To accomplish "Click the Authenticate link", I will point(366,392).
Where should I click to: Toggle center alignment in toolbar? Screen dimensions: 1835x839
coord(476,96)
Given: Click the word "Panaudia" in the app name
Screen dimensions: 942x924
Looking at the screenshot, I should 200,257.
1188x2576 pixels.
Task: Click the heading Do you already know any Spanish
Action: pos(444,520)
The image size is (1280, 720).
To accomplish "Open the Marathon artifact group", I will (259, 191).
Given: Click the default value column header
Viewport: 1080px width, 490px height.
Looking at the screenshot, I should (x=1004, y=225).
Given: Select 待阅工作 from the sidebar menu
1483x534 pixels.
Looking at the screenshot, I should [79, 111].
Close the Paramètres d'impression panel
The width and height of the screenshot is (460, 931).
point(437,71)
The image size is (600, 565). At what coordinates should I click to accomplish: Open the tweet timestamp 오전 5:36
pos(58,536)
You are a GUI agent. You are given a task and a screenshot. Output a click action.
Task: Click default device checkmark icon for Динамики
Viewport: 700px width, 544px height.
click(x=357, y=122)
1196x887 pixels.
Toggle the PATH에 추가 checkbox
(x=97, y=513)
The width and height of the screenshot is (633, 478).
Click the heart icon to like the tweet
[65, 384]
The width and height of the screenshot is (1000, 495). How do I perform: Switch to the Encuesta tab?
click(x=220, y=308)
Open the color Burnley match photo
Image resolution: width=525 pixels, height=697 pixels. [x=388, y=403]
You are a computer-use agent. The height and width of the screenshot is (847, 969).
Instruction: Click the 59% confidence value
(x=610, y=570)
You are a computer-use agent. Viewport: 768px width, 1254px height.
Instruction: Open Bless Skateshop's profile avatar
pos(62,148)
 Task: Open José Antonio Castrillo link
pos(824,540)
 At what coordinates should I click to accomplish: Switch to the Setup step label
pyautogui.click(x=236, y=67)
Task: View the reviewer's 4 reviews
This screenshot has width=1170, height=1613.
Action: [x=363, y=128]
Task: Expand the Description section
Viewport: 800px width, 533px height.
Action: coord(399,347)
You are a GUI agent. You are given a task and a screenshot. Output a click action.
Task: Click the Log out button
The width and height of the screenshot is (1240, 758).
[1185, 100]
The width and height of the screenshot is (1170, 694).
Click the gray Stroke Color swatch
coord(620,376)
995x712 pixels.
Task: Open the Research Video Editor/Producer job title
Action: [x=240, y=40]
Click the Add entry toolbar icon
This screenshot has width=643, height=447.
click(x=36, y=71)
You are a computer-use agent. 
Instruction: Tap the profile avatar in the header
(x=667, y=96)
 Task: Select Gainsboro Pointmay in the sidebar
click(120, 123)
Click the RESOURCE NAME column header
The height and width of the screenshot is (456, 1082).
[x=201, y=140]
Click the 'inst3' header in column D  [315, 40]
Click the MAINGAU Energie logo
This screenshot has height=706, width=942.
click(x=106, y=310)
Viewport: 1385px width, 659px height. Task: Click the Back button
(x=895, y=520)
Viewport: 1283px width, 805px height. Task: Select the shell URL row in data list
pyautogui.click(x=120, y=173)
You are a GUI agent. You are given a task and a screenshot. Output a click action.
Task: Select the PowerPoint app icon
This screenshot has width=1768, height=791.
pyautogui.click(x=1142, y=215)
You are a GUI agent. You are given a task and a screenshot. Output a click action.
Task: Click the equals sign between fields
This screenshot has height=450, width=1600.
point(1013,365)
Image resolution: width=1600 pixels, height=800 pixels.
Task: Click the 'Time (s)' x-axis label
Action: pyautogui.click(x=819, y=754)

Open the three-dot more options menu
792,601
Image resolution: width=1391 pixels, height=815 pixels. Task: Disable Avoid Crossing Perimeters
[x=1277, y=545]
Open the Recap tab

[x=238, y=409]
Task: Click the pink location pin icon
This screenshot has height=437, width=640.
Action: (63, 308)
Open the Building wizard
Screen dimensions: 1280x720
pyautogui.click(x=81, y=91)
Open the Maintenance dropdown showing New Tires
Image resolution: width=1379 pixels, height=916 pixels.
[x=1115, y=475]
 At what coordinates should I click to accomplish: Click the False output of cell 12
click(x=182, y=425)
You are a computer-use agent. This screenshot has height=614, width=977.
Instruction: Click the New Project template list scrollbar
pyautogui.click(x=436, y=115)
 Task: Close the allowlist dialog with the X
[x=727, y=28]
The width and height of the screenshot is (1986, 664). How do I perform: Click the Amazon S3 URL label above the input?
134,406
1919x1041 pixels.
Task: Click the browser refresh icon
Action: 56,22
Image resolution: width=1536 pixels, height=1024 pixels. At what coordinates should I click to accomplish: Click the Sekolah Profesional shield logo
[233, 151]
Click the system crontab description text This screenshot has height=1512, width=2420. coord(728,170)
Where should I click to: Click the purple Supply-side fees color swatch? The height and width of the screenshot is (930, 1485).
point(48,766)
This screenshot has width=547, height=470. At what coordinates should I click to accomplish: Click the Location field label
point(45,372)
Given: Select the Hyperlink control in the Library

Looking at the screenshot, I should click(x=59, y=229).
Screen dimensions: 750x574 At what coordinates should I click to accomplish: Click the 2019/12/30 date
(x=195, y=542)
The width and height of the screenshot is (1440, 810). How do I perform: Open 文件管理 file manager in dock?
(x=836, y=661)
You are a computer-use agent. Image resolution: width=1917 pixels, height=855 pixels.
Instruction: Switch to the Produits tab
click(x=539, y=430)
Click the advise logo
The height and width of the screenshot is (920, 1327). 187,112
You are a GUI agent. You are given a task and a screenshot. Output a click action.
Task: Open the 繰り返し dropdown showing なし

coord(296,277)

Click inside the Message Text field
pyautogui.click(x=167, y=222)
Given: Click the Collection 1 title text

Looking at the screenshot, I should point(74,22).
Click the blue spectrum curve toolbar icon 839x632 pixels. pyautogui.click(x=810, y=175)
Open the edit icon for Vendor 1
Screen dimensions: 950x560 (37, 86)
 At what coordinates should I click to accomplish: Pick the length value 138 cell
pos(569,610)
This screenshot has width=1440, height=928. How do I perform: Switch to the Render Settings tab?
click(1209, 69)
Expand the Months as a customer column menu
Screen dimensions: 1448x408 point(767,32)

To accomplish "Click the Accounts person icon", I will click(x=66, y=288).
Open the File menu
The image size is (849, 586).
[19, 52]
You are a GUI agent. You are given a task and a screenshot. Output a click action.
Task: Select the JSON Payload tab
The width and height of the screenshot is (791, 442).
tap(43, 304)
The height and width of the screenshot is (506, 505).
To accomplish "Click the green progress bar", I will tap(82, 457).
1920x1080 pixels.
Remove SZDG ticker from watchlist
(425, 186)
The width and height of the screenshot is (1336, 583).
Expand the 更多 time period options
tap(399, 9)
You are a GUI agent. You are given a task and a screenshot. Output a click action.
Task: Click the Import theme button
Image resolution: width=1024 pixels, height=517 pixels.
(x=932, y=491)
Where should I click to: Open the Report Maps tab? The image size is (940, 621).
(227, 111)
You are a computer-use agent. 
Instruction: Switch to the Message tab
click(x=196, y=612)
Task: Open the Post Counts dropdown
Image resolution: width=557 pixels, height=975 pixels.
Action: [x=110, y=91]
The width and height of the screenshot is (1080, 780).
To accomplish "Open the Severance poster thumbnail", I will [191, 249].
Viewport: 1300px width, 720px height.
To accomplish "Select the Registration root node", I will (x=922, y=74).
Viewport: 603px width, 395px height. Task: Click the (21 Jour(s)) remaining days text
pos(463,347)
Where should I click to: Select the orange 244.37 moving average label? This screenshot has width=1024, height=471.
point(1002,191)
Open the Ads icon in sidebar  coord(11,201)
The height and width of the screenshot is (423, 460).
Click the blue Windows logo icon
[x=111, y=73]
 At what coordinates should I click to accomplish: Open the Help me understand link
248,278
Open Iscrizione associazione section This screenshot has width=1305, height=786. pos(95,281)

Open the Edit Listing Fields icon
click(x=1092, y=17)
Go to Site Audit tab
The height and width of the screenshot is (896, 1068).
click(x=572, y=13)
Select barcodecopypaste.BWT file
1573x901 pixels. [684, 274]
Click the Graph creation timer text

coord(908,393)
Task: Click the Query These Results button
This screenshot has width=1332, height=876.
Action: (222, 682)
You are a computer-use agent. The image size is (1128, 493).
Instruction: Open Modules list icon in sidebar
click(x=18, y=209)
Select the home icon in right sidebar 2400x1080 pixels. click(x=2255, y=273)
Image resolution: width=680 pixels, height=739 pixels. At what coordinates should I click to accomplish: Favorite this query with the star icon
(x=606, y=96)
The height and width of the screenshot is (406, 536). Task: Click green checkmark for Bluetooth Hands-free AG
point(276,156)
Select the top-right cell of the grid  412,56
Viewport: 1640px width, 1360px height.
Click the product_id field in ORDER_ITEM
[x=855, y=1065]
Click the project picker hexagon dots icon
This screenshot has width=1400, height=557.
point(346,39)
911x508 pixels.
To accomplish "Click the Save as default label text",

[WHAT NEEDS TO BE DONE]
Identify every line above that includes the word "computer", and show those lines.

[RESULT OF THIS TASK]
You are a computer-use agent. The height and width of the screenshot is (847, 969).
You are a computer-use agent. Viewport: 768px width, 1254px height.
You are a computer-use agent. 
You are a computer-use agent. This screenshot has height=614, width=977.
You are a computer-use agent. Image resolution: width=1917 pixels, height=855 pixels.
You are a computer-use agent. 
You are a computer-use agent. The image size is (1128, 493).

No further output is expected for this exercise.